One long-shot tech entrepreneur has even promised a $1,000 “freedom dividend” to every American, often citing Martin Luther King Jr. on the stump as his source of policy inspiration. Voters are paying attention: More people Googled the phrase “racial wealth gap” in the previous 12 months than in any year prior. And many of those casually researching the racial wealth gap for the first time would likely find mounting evidence of a crisis that requires our immediate attention.

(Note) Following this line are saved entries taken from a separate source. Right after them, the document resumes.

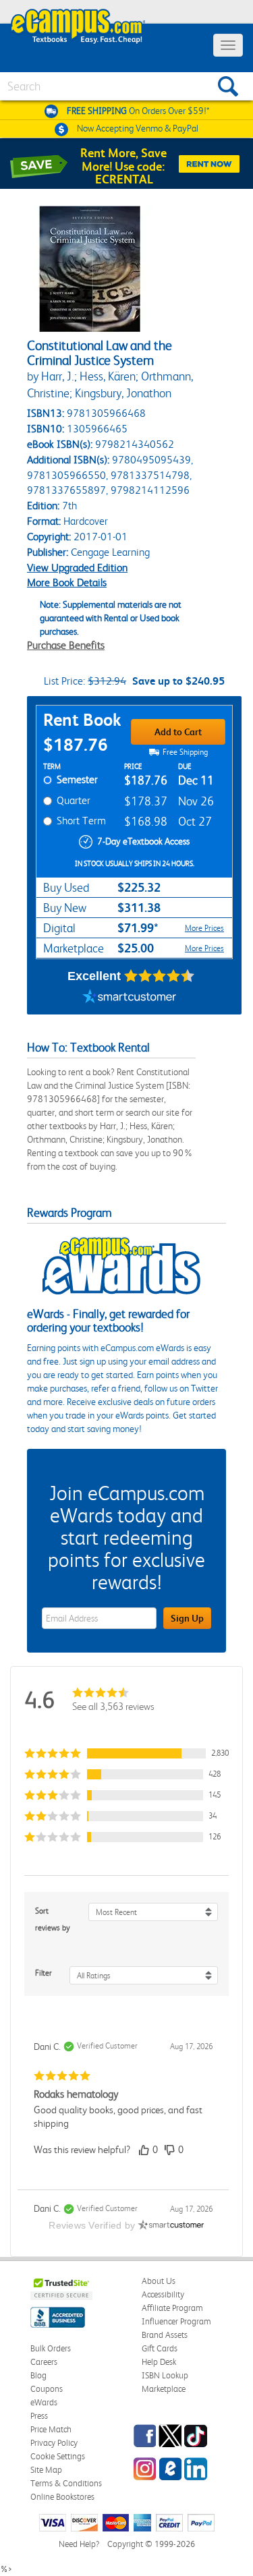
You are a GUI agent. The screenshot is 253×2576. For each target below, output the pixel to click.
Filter (43, 1973)
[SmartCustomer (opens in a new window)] (129, 998)
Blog (38, 2375)
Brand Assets (165, 2335)
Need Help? (79, 2544)
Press (39, 2416)
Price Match (51, 2429)
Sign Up (187, 1618)
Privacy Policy (54, 2443)
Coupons (46, 2389)
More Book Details (67, 582)
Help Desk (159, 2362)
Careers (43, 2362)
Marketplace (164, 2389)
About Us (158, 2281)
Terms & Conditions (66, 2483)
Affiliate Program (172, 2308)
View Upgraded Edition (77, 567)
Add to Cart (178, 731)
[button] (126, 1753)
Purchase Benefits (66, 645)
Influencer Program (176, 2321)
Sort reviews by (52, 1919)
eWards (43, 2402)
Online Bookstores (62, 2497)
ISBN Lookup (165, 2375)
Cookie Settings (57, 2456)
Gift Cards (159, 2348)
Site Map (46, 2470)
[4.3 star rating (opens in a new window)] (159, 976)
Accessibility (163, 2294)
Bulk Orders (50, 2348)
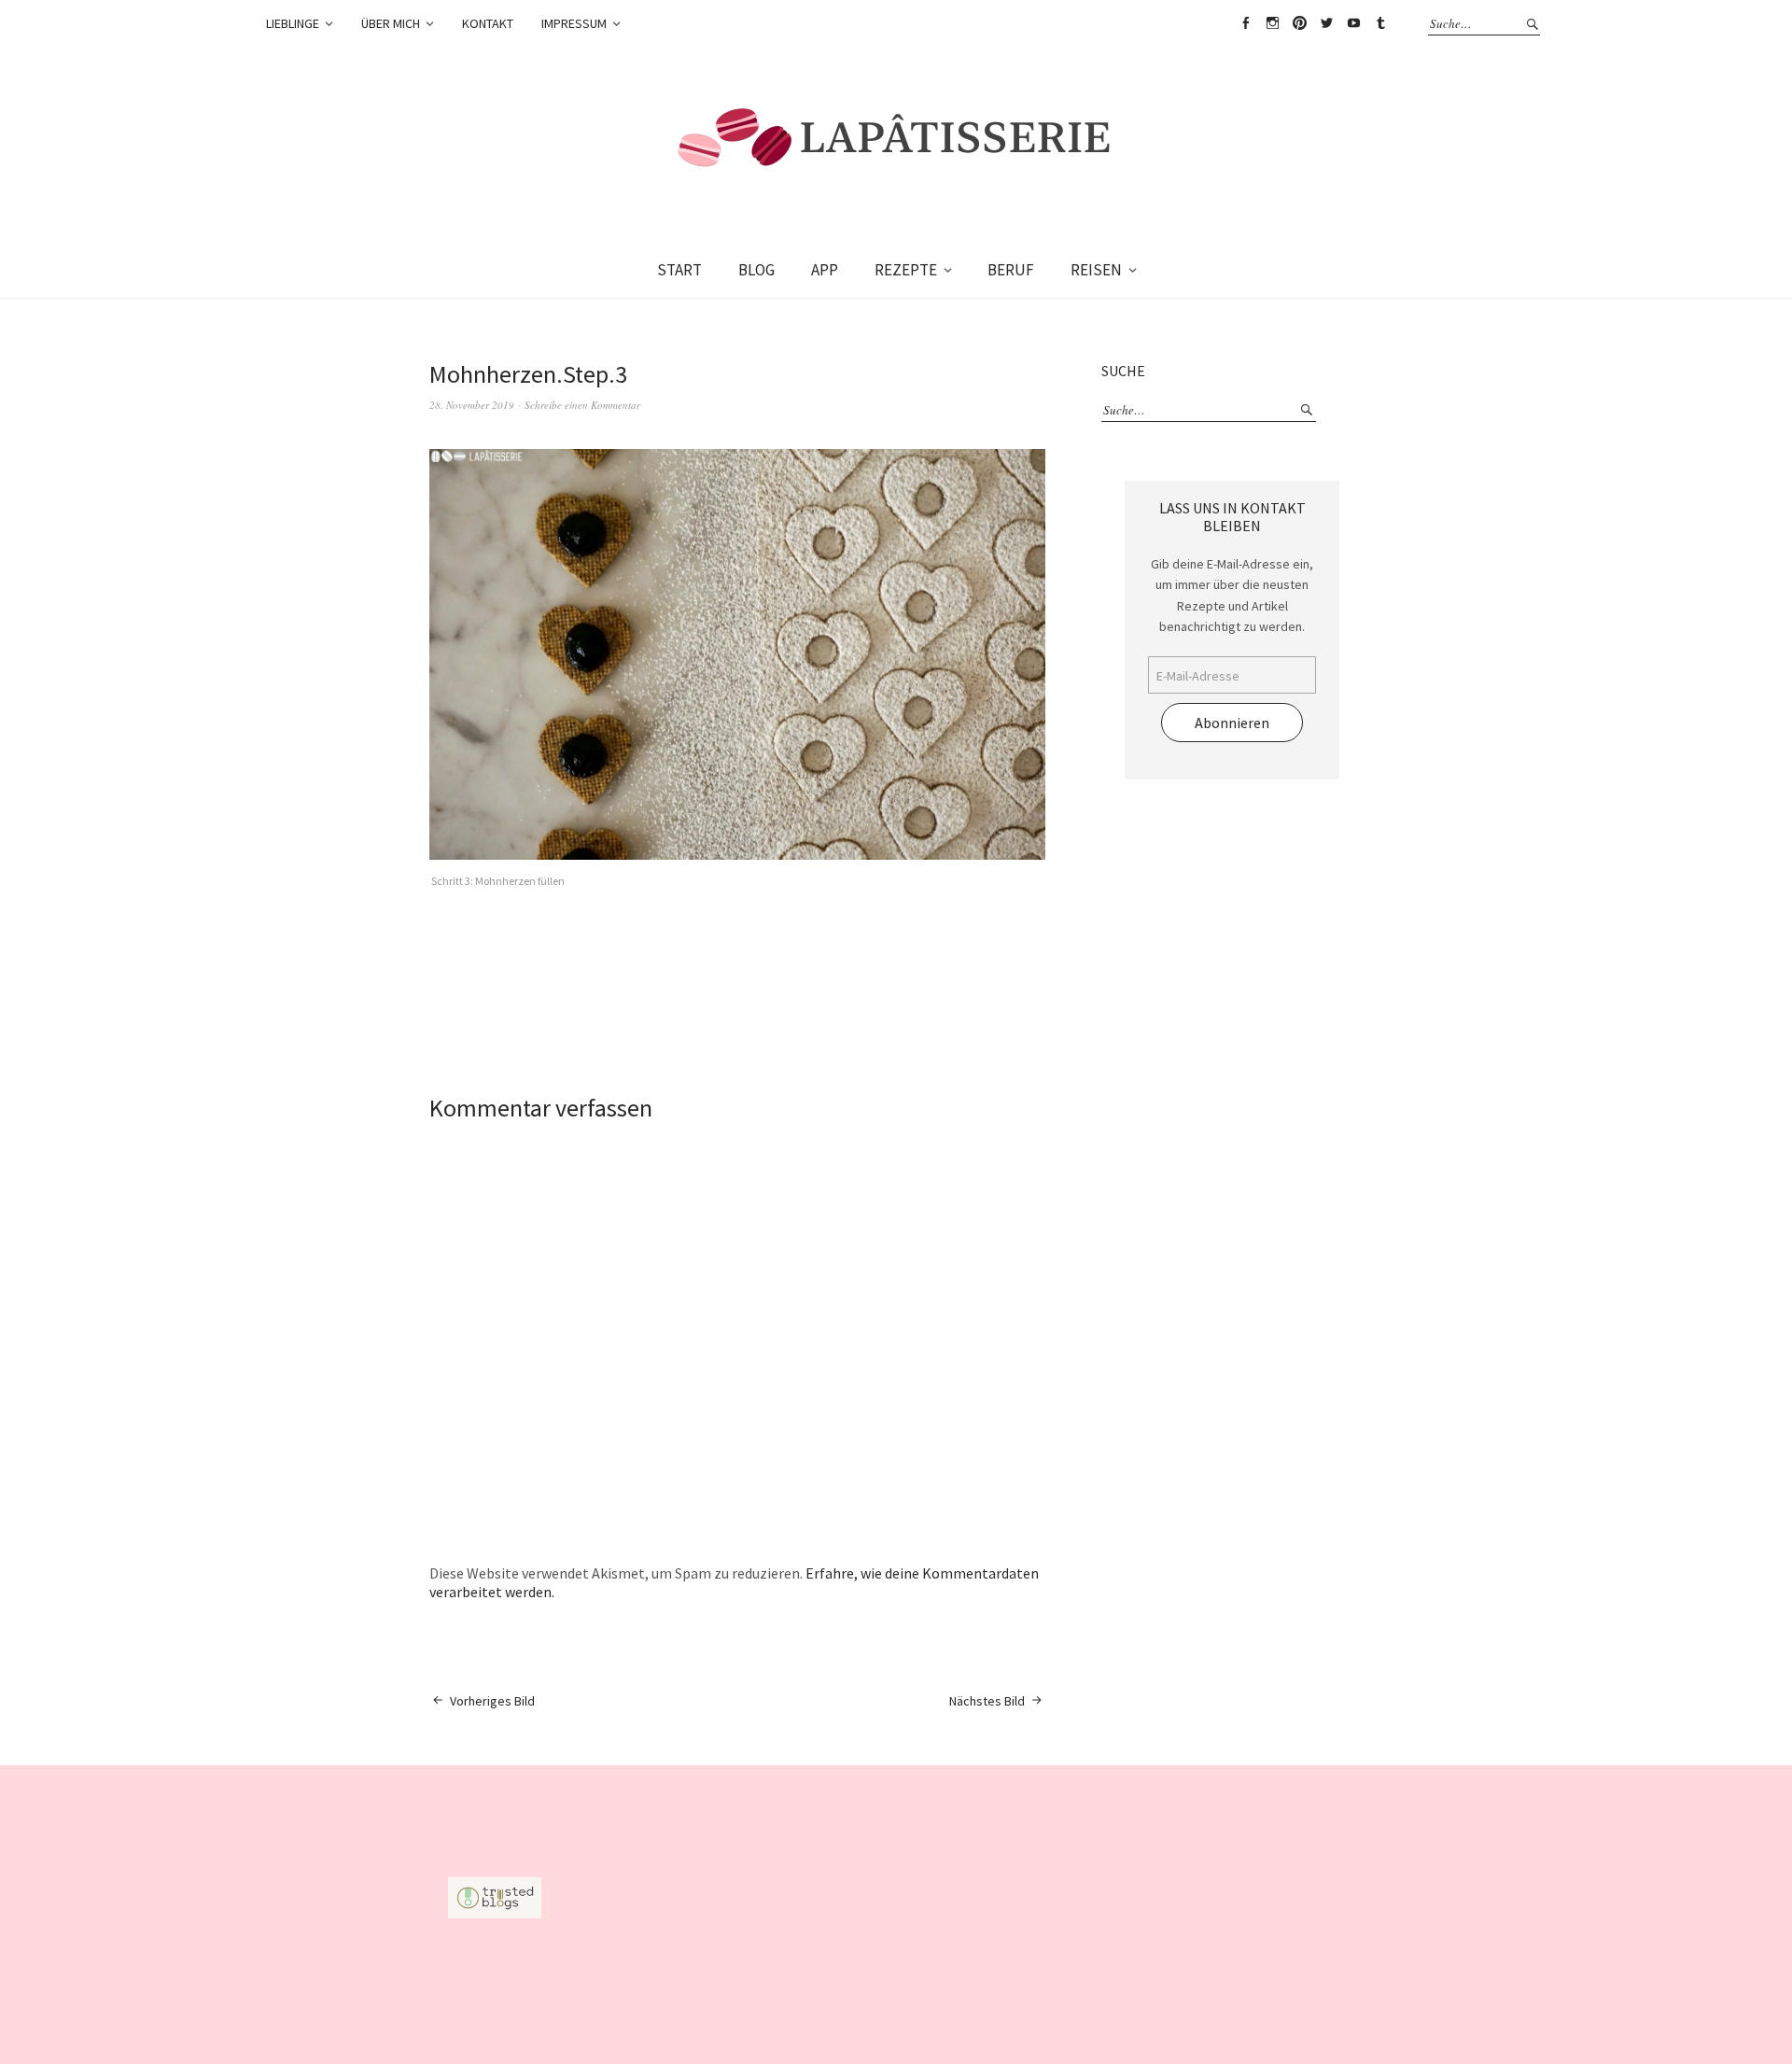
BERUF (1010, 270)
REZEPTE (906, 270)
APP (824, 270)
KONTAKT (487, 23)
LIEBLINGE (292, 23)
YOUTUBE (1353, 23)
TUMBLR (1380, 23)
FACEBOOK (1245, 23)
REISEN (1096, 270)
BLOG (756, 270)
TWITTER (1326, 23)
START (679, 270)
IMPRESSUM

The wealth gap is everywhere. Activists, academics, journalists, and well-meaning pundits have raised the issue through both polite conversation and silent protest. But like the familiar wail of a car alarm in a city center, it is mostly ignored by those with the ability to drive legislative action. The most recent piece of legislation to even acknowledge the wealth gap was the Community Reinvestment Act of 1977. And, of course, like any tragedy or injustice that consistently assaults our consciousness, we risk becoming numb to the horror these numbers represent.

But a significant part of the problem is how we frame the issue itself, as the phrase “wealth gap” doesn’t inspire action. A gap is an empty space. A break between two things. The absence of a thing. It is simultaneously nothing and something. We don’t fear gaps. We mind gaps. And this is the difficulty in speaking about the wealth gap.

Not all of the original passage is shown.